On Wed, Mar 15, 2017 at 12:52 AM, David Mertz <me...@gnosis.cx> wrote:
> On Tue, Mar 14, 2017 at 2:38 AM, Marco Cognetta <cognetta.ma...@gmail.com>
> wrote:
>>
>> 1) Addition of a Counter.least_common method:
>> This was addressed in https://bugs.python.org/issue16994, but it was
>> never resolved and is still open (since Jan. 2013).

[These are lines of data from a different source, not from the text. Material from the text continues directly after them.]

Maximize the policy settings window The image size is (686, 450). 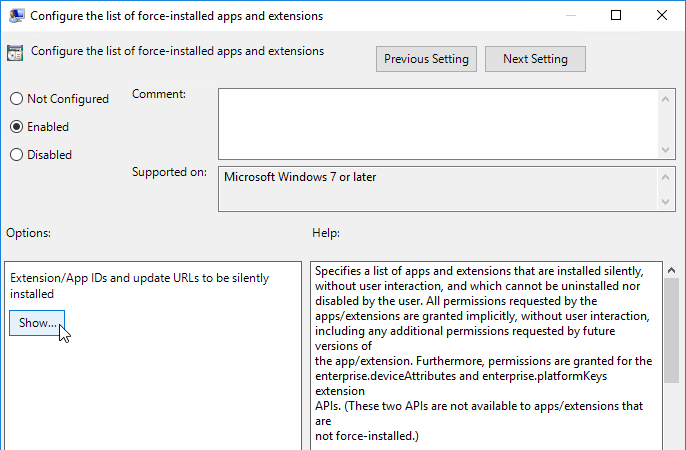coord(616,15)
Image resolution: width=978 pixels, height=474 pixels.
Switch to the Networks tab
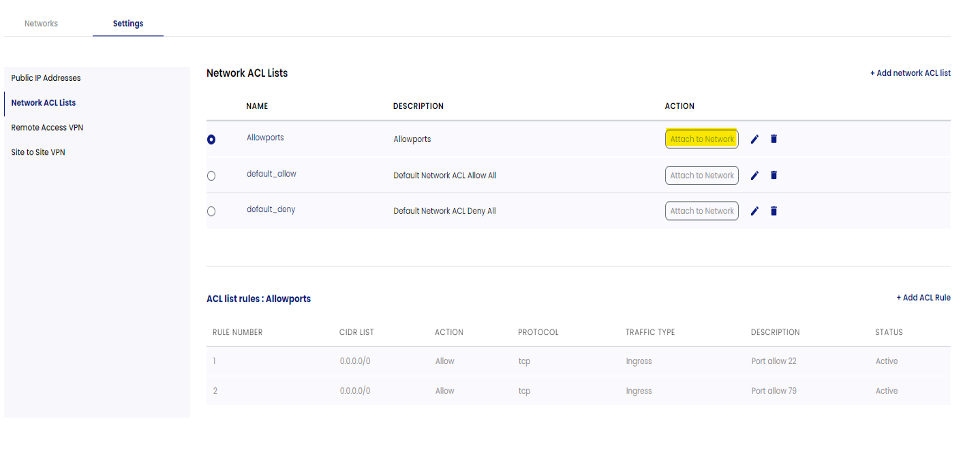click(x=41, y=23)
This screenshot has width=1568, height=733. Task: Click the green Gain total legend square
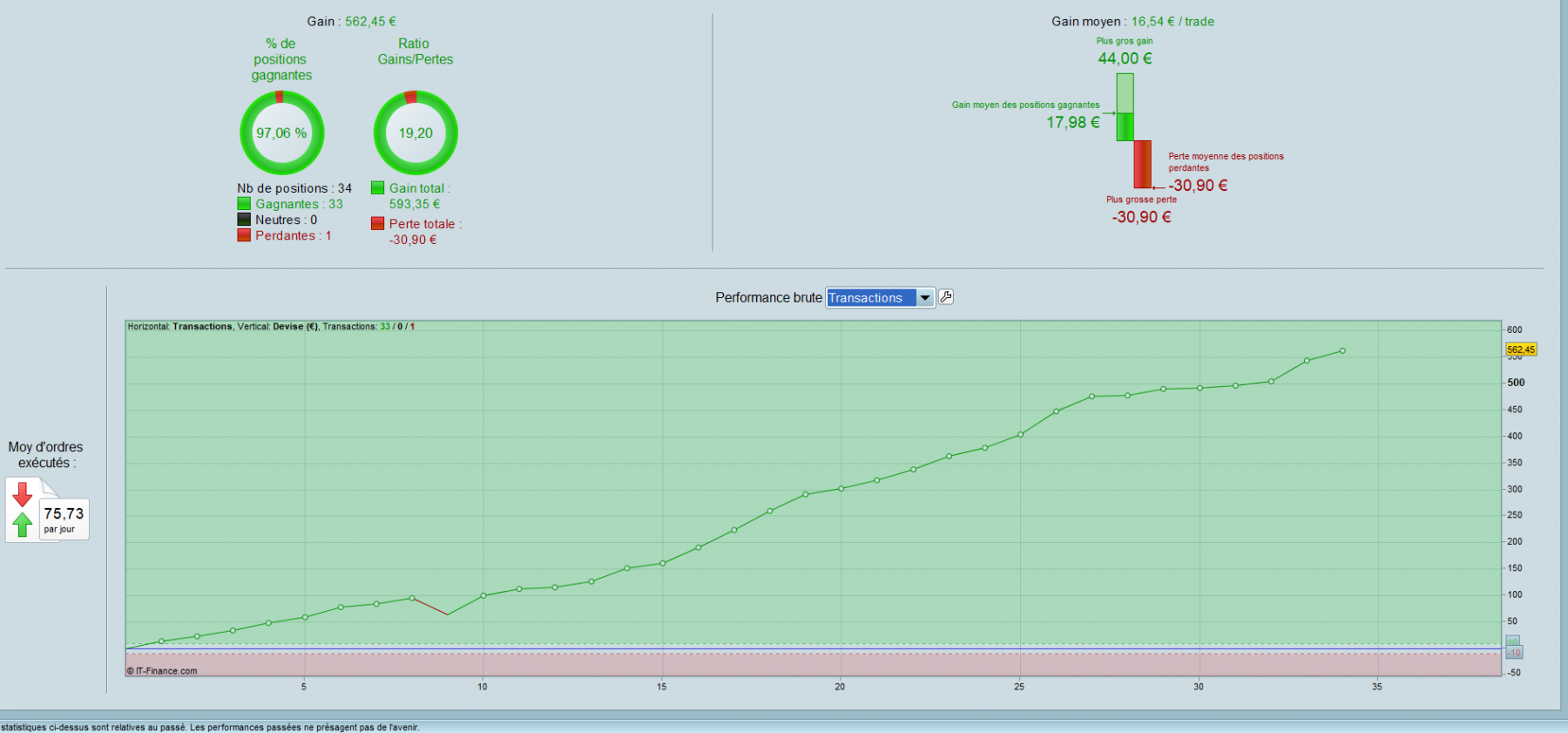point(378,188)

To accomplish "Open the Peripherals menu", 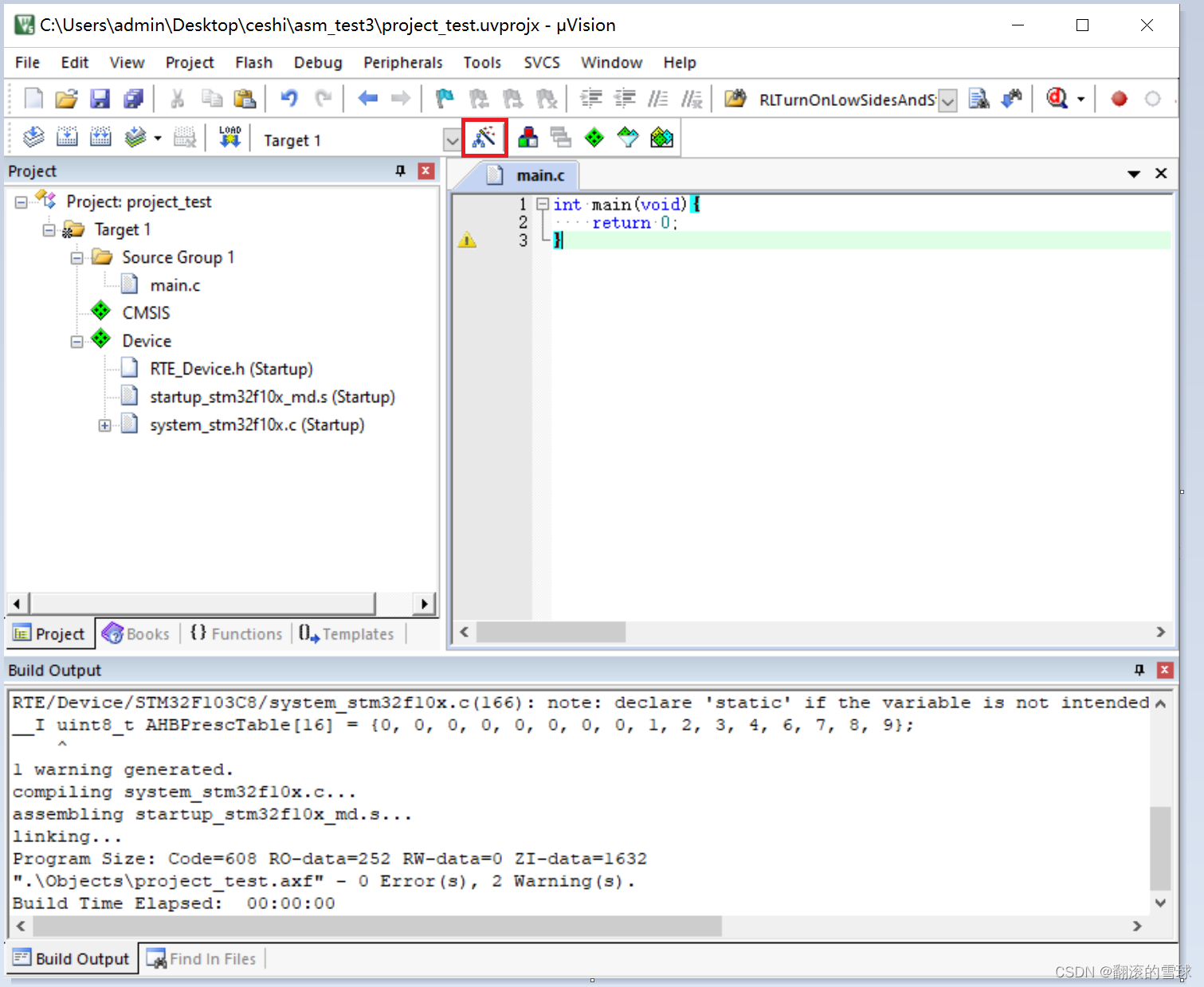I will (x=402, y=62).
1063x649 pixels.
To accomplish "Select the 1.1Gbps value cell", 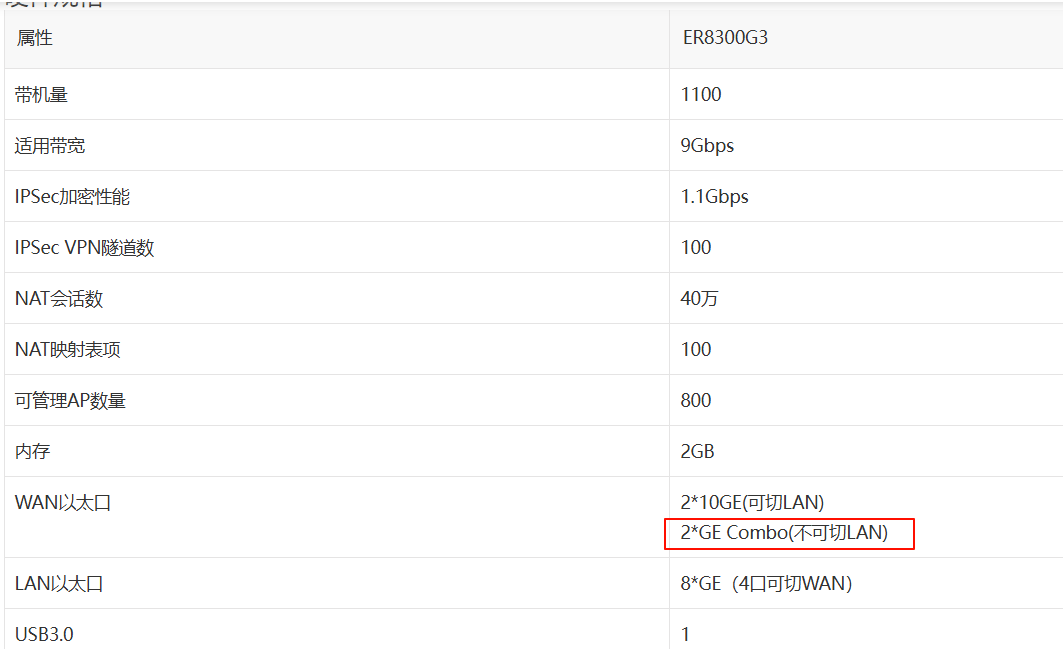I will [714, 197].
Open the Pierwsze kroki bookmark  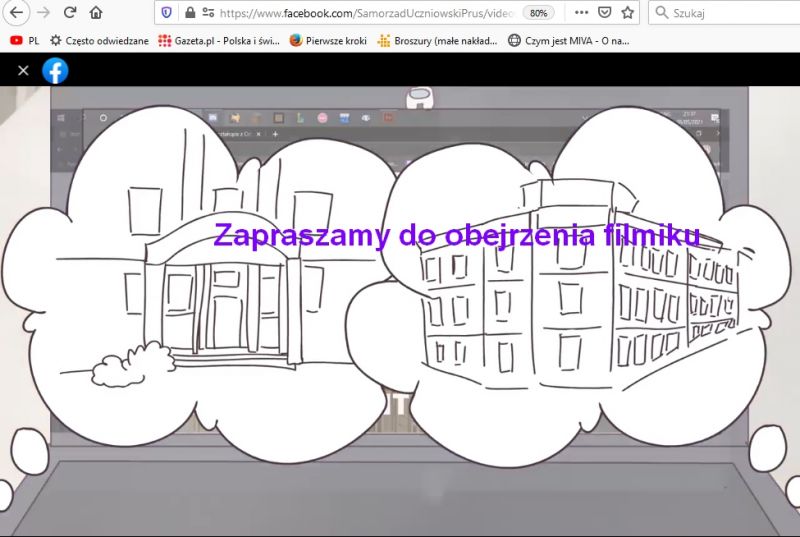pyautogui.click(x=328, y=41)
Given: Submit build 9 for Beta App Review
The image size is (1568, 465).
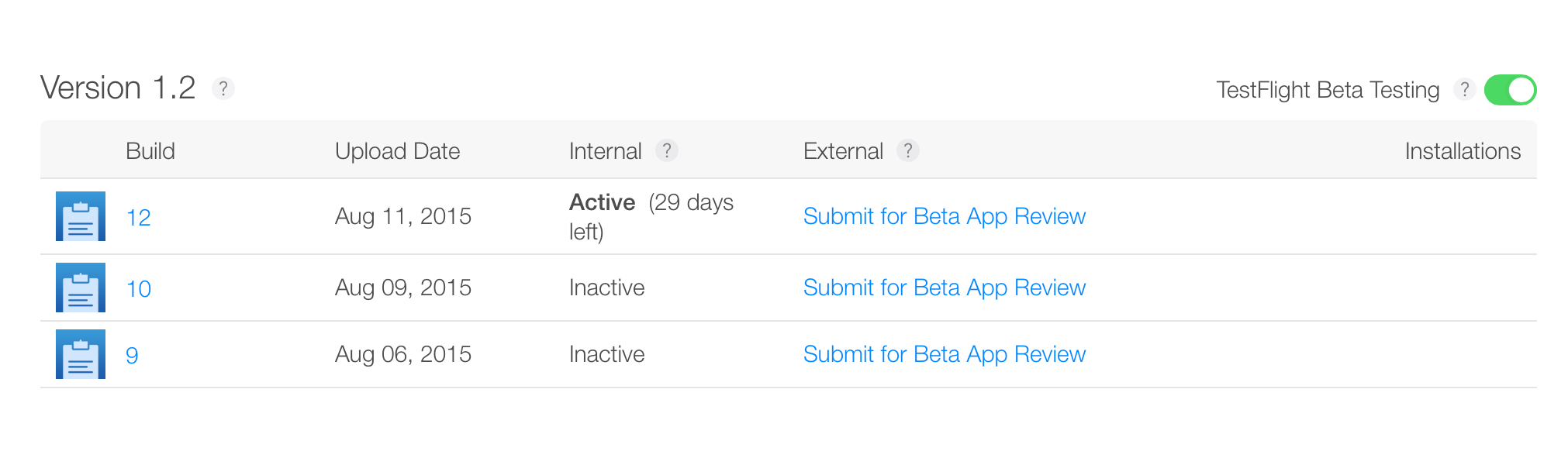Looking at the screenshot, I should (x=945, y=354).
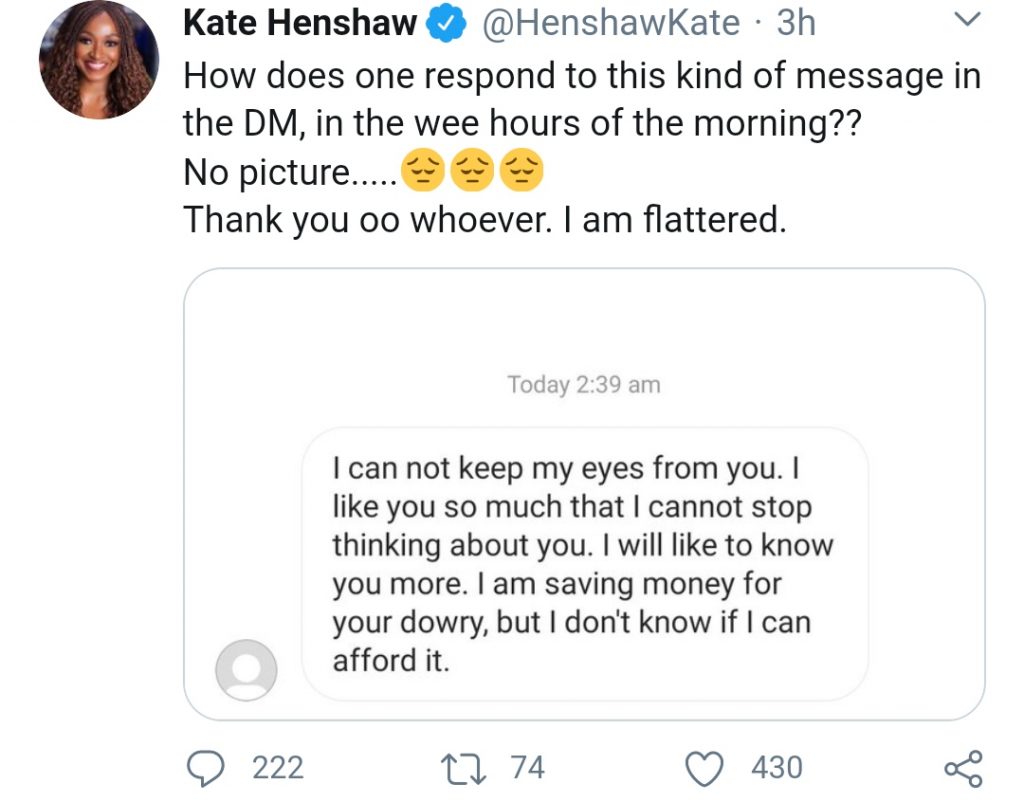1024x802 pixels.
Task: Click the 222 replies count
Action: pyautogui.click(x=277, y=768)
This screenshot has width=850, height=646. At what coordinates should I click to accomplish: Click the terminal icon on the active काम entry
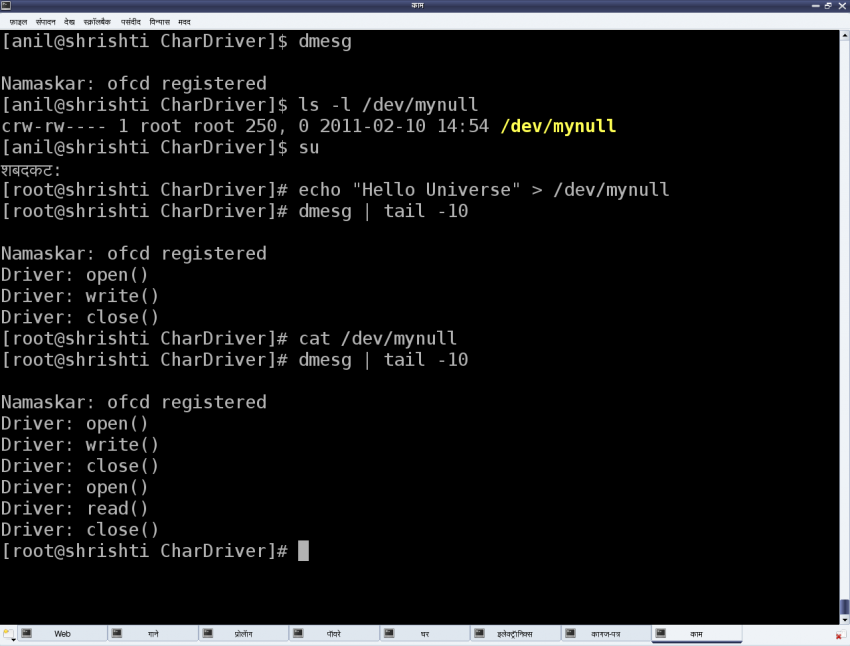(x=661, y=633)
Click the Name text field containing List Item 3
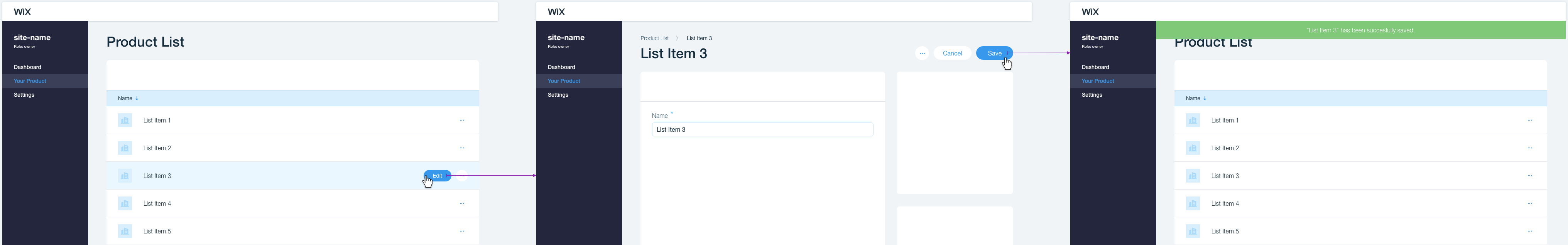 point(762,129)
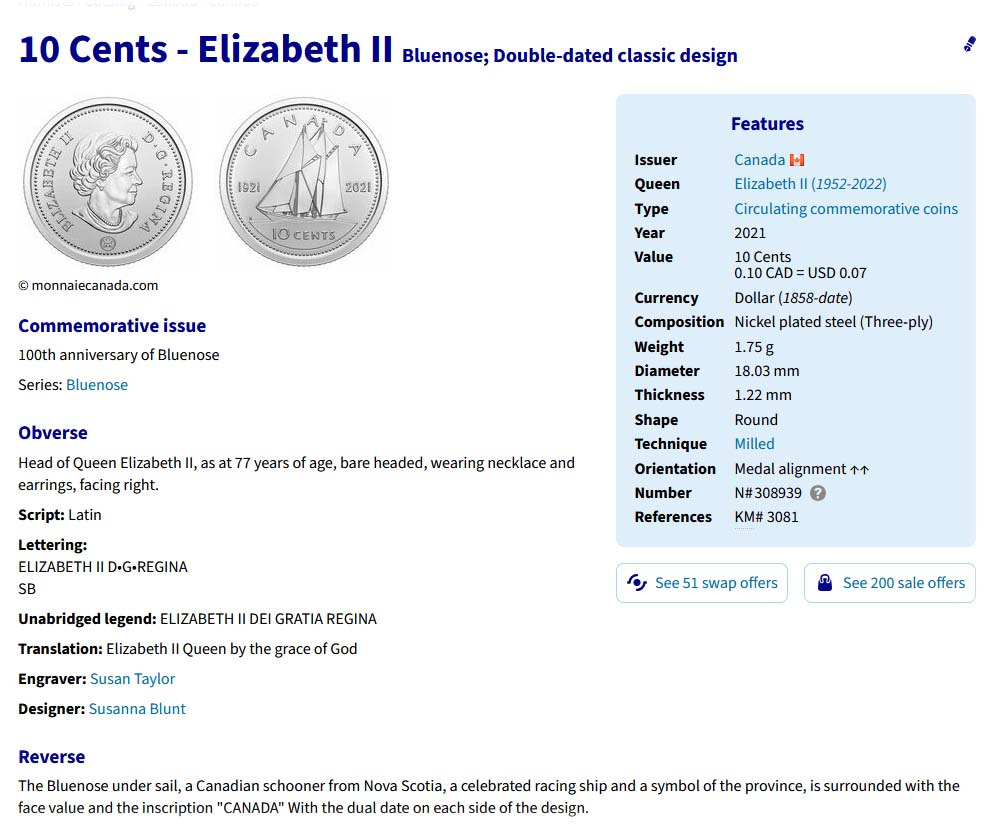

This is a small
>> change, but I think that it is useful to include in the stdlib.
>
>
> -1 on adding this.  I read the issue, and do not find a convincing use case
> that is common enough to merit a new method.  As some people noted in the
> issue, the "least common" is really the infinitely many keys not in the
> collection at all.
>
> But I can imagine an occasional need to, e.g. "find outliers."  However,
> that is not hard to spell as `mycounter.most_common()[-1*N:]`.  Or if your
> program does this often, write a utility function `find_outliers(...)`
>
>> 2) Undefined behavior when using Counter.most_common:
>> 'c', 'c']), when calling c.most_common(3), there are more than 3 "most
>> common" elements in c and c.most_common(3) will not always return the
>> same list, since there is no defined total order on the elements in c.
>>
>> Should this be mentioned in the documentation?
>
>
> +1. I'd definitely support adding this point to the documentation.
>
>>
>> Additionally, perhaps there is room for a method that produces all of
>> the elements with the n highest frequencies in order of their
>> frequencies. For example, in the case of c = Counter([1, 1, 1, 2, 2,
>> 3, 3, 4, 4, 5]) c.aforementioned_method(2) would return [(1, 3), (2,
>> 2), (3, 2), (4, 2)] since the two highest frequencies are 3 and 2.
>
>
> -0 on this.  I can see wanting this, but I'm not sure often enough to add to
> the promise of the class.  The utility function to do this would be somewhat
> less trivial to write than `find_outliers(..)` but not enormously hard.  I
> think I'd be +0 on adding a recipe to the documentation for a utility
> function.
>
>>
>> 3) Addition of a collections.Frequency or collections.Proportion class
>> derived from collections.Counter:
>>
>> This is sort of discussed in https://bugs.python.org/issue25478.
>> The idea behind this would be a dictionary that, instead of returning
>> the integer frequency of an element, would return it's proportional
>> representation in the iterable.
>
>
> One could write a subclass easily enough.  The essential feature in my mind
> would be to keep an attributed Counter.total around to perform the
> normalization.  I'm +1 on adding that to collections.Counter itself.
>
> I'm not sure if this would be better as an attribute kept directly or as a
> property that called `sum(self.values())` when accessed.  I believe that
> having `mycounter.total` would provide the right normalization in a clean
> API, and also expose easy access to other questions one would naturally ask
> (e.g. "How many observations were made?")
>
>
>
> --
> Keeping medicines from the bloodstreams of the sick; food
> from the bellies of the hungry; books from the hands of the
> uneducated; technology from the underdeveloped; and putting
> advocates of freedom in prisons.  Intellectual property is
> to the 21st century what the slave trade was to the 16th.